What the exercise asks:
Copy nothing but the lines below running from the line containing "Switch to the Wine" through the line containing "Given: Click the Postal code text box", both end lines included.

Collected data:
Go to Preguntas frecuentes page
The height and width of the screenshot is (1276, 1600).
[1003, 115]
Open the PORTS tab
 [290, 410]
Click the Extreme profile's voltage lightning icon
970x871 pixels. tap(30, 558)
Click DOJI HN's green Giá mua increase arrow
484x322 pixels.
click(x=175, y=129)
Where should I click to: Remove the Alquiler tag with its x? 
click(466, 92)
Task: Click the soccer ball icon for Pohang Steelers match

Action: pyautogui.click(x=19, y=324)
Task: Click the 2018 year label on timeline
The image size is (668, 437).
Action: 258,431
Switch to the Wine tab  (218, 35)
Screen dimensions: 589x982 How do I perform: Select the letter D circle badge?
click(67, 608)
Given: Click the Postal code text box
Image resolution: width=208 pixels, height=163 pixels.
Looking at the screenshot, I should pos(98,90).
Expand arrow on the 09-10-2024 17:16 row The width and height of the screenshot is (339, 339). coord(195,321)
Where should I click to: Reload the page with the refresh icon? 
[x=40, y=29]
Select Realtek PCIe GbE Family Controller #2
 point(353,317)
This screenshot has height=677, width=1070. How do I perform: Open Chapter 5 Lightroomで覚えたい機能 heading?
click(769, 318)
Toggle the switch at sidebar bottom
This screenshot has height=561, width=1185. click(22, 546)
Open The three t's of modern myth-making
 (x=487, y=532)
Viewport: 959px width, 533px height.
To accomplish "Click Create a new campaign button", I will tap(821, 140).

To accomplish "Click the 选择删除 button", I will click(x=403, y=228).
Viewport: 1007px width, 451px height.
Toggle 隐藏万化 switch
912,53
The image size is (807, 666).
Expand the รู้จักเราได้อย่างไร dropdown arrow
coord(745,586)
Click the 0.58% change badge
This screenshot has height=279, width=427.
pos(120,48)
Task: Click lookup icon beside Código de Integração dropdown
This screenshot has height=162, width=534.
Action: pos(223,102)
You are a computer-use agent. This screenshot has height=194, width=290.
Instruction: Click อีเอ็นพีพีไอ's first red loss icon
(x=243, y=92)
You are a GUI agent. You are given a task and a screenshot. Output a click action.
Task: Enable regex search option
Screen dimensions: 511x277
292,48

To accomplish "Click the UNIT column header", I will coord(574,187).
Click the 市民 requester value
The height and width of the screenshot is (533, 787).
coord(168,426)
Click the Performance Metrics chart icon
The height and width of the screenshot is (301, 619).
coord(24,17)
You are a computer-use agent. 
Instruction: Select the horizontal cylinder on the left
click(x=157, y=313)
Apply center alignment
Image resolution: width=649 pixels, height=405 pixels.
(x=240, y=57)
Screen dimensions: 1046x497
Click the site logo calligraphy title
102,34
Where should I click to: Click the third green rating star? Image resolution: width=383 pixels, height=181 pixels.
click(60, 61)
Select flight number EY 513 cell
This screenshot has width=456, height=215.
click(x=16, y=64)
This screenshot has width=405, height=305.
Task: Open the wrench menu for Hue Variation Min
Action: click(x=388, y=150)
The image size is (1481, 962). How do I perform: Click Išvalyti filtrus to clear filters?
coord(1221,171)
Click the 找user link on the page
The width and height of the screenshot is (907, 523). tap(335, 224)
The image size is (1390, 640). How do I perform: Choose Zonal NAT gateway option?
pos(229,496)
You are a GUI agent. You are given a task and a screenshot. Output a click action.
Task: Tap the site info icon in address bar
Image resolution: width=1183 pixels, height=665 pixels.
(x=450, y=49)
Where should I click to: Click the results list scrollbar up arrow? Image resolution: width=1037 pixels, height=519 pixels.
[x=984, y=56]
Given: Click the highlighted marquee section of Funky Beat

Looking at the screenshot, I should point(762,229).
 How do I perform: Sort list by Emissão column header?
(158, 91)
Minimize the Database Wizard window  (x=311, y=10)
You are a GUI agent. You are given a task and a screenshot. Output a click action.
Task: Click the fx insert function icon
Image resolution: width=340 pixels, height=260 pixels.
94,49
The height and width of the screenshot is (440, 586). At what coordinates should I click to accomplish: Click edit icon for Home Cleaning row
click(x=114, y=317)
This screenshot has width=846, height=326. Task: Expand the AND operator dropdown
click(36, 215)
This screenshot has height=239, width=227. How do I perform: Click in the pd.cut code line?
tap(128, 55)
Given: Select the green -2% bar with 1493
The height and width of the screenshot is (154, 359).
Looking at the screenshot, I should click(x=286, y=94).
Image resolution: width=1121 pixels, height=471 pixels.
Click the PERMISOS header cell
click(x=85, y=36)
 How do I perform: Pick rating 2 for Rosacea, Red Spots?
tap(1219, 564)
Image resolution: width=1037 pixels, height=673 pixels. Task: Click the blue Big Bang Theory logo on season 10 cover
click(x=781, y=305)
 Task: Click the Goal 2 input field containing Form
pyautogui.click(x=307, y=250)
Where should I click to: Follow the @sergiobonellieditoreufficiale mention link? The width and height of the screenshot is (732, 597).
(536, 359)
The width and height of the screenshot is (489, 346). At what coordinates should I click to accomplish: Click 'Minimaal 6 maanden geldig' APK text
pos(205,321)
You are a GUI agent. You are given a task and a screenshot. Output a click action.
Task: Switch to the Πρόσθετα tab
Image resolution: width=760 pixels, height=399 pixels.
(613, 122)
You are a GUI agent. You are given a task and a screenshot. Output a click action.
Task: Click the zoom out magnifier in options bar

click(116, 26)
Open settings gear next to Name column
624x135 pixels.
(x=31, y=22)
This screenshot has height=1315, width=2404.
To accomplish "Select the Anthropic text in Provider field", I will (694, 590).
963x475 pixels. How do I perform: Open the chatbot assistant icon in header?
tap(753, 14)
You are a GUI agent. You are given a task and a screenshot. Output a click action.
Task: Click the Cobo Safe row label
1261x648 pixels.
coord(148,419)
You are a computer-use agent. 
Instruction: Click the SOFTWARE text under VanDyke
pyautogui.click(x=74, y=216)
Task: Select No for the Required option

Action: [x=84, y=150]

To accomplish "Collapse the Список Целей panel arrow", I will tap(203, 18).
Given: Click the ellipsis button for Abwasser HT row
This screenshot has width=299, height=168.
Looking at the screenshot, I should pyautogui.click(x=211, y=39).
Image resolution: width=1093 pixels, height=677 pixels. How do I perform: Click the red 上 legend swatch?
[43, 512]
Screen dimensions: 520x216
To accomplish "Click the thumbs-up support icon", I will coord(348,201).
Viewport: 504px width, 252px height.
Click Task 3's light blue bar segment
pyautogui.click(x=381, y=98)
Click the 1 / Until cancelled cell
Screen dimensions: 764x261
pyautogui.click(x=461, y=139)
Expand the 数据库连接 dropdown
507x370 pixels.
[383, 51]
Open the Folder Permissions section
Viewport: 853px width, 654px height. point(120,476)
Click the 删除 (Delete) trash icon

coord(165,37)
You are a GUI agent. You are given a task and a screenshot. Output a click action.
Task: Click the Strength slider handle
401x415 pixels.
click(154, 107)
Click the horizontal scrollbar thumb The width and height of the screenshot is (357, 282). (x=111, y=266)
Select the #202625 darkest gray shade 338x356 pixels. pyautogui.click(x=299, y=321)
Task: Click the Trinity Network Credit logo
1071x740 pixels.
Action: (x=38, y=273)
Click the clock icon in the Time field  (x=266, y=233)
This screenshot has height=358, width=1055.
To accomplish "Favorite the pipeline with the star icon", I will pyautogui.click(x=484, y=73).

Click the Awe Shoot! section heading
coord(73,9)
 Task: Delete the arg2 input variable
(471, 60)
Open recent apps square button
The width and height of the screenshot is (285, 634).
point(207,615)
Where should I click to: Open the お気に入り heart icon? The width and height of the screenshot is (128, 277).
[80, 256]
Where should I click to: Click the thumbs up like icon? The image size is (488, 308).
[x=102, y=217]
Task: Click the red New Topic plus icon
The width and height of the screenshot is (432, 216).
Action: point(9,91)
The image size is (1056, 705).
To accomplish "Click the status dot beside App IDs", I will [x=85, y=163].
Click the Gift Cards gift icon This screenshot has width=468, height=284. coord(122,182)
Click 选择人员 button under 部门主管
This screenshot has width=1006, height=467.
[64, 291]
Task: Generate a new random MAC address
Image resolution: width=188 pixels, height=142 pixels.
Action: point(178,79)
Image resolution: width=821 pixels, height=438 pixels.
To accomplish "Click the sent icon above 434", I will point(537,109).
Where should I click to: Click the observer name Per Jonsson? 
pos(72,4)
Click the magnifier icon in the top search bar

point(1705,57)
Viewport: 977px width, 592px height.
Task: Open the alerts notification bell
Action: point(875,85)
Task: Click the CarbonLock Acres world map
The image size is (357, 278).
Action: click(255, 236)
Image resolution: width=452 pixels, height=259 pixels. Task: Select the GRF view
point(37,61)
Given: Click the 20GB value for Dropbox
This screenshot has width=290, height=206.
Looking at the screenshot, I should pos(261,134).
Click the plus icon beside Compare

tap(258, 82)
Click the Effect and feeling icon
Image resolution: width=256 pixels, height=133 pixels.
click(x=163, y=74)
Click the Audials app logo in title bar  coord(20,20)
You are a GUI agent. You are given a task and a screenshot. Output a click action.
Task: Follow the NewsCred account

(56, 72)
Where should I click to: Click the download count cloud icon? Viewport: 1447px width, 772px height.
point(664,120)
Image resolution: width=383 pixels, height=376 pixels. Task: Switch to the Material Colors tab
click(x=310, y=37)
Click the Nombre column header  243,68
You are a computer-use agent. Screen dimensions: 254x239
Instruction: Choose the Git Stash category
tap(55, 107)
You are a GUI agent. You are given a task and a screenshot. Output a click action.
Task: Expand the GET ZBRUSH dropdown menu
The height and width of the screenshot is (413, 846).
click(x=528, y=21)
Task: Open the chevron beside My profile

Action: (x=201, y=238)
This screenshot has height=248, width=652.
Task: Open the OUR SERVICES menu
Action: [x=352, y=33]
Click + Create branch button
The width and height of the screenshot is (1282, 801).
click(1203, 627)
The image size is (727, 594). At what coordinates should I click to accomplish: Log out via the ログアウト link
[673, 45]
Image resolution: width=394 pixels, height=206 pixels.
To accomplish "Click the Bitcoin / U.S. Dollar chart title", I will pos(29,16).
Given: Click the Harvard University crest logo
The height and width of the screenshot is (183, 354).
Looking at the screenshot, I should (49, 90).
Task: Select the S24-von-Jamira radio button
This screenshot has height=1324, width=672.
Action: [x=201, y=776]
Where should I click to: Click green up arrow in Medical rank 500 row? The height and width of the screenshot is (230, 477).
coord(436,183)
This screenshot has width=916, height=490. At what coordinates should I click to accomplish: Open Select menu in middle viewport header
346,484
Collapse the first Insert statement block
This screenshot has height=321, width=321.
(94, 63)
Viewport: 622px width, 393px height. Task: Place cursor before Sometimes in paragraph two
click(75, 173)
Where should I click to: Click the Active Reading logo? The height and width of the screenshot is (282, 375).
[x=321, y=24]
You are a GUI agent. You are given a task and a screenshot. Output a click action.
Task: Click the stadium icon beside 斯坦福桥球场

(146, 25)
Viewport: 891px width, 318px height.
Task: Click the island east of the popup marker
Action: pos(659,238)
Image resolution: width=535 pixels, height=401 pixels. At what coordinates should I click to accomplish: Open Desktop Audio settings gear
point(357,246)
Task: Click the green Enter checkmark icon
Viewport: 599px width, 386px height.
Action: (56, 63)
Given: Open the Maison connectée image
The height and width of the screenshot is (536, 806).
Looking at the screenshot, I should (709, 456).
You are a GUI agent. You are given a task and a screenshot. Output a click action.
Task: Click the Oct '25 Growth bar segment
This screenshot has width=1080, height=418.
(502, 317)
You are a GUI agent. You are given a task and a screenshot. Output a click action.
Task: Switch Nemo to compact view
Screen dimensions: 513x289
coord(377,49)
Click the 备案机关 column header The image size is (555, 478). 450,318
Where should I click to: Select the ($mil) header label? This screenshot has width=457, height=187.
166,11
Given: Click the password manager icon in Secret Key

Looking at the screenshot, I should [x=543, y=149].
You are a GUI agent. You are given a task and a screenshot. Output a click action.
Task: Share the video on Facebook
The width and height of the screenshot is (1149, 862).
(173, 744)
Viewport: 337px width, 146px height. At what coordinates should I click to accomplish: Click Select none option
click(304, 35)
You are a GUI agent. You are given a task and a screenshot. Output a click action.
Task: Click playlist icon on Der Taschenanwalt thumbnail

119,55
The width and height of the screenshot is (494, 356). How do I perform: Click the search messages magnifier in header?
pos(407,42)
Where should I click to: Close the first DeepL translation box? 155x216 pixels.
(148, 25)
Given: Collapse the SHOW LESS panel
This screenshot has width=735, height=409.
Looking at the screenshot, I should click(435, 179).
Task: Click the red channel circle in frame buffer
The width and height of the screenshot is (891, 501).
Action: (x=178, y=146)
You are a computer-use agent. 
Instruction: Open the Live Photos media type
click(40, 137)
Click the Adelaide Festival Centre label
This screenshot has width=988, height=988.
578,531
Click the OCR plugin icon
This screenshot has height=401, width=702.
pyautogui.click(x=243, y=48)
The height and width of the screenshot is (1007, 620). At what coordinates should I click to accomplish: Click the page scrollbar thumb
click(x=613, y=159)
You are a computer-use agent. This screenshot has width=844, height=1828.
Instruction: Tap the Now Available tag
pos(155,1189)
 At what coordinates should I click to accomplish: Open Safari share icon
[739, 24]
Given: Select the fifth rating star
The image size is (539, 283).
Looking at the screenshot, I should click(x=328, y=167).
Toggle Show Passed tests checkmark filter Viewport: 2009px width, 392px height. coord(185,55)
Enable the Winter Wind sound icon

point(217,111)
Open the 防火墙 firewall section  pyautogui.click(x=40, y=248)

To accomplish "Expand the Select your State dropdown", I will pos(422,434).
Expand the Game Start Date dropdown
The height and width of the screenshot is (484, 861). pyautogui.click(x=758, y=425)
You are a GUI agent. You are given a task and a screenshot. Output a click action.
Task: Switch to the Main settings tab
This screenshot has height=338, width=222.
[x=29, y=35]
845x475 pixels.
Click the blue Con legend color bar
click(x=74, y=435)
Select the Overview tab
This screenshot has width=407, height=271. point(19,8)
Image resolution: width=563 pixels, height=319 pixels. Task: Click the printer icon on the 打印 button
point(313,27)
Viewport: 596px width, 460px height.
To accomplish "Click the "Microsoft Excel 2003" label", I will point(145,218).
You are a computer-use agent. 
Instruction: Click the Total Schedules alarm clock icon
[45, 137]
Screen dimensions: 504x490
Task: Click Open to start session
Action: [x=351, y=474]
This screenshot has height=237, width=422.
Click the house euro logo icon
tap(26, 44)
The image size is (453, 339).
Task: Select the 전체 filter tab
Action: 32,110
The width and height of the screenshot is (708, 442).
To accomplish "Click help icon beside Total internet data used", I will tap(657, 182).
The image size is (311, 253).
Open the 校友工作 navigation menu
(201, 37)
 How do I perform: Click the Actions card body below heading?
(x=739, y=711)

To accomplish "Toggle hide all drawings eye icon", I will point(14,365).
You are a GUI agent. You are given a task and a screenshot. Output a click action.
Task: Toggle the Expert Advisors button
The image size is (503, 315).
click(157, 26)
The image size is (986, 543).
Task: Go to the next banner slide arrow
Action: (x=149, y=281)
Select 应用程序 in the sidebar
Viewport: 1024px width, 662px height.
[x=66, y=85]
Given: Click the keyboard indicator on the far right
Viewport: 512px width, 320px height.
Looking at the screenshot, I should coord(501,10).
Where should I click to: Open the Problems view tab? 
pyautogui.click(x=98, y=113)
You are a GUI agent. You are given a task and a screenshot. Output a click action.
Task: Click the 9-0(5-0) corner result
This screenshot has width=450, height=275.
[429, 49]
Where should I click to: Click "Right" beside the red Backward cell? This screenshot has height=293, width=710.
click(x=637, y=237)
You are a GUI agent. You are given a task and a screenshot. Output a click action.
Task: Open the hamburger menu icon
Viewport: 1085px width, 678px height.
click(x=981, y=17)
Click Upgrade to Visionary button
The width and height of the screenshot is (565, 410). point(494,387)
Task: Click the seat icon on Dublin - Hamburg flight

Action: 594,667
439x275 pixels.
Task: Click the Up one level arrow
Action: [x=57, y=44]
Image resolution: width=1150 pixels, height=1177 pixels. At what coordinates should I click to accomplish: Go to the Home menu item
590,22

Task solution:
Switch to the Wine tab  (218, 35)
Screen dimensions: 589x982 How do I perform: Select the letter D circle badge?
click(67, 608)
Given: Click the Postal code text box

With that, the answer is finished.